Cadore, in the northernmost part of the Belluno province was connected to Carnia in the Friuli Venezia Giulia region through the Mauria Pass in 1866. The road from Longarone on the Piave River to Zoldo in the heart of the Belluno Dolomites dates from 1880. Il Bel Paese (The Beautiful Country), a popular book published in 1876 by the Italian author and geologist, Antonio Stoppani, opens with a carriage trip from Belluno to Agordo. Stoppani called the town of Canale di Agordo ''horrifyingly beautiful''. During the First World War Austria's defensive lines ran through the Dolomite groups, linked by the empire's military roads. Scenes of fierce fighting and great deprivation were later replaced by tourists using the former soldiers' routes including the Cereda Pass in the Trentino, the San Pellegrino Pass between the provinces of Trentino and Belluno, the Valles Pass between the Trentino and Veneto regions, and the Giau Pass connecting Cortina d'Ampezzo and the Val Fiorentina.

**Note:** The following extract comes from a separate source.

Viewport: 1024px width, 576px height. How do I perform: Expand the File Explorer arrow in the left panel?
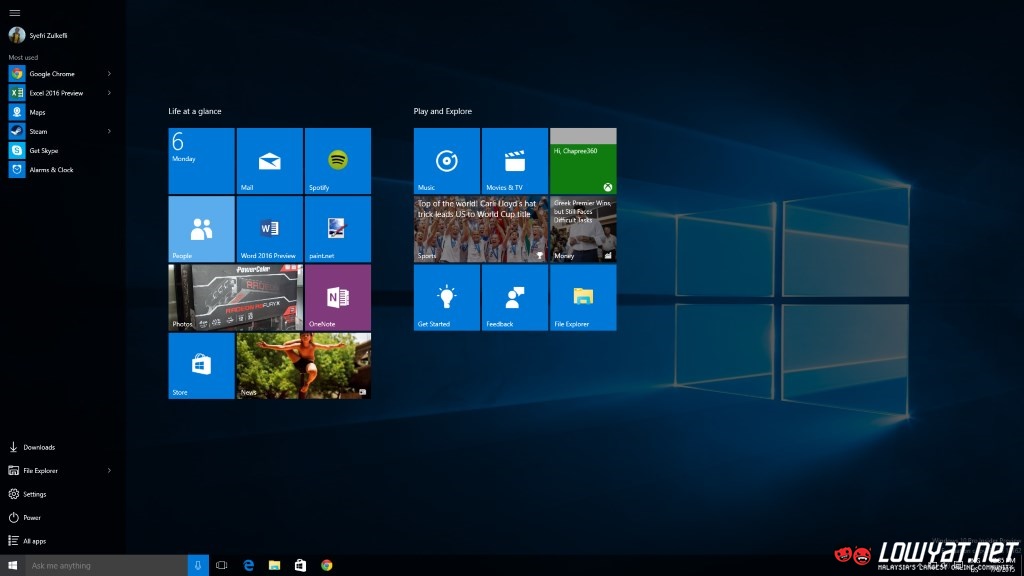point(109,470)
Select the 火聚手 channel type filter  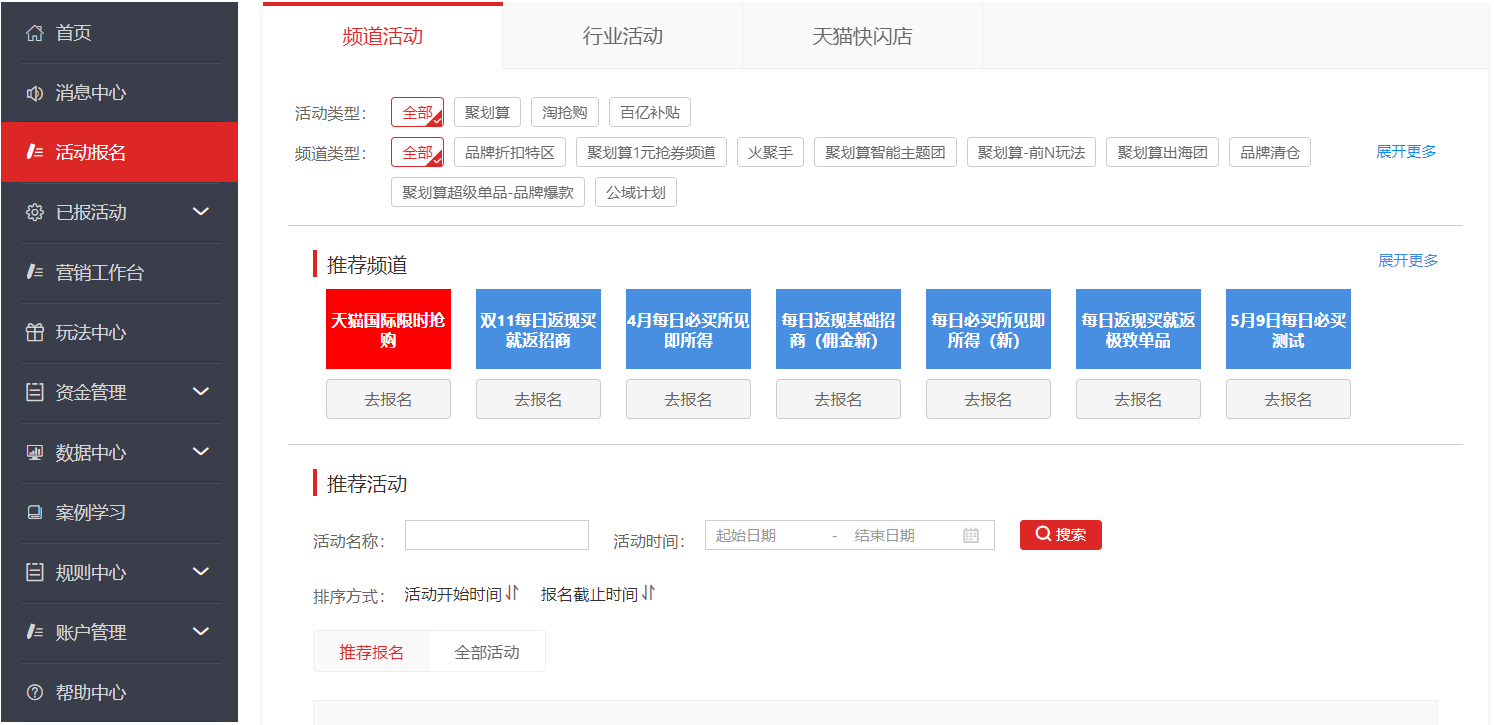770,152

While the new viability helped to stem depopulation in the mountains, today's environmental sensibility has led to closing some of the roads in national and provincial parks and regulating access in areas most at risk to damage from heavy use. Italy has applied to the United Nations Educational Scientific and Cultural Organisation (UNESCO) for the Dolomites to be added to its World Heritage List. The 2008 bid was endorsed this May by the International Union for the Conservation of Nature, the World Heritage Committee's advisory body on natural sites. The committee's final verdict is expected by the end of June. Nine mountain groups have been selected as representative of two UNESCO criteria: superlative natural phenomena and outstanding examples representing major stages of earth's history.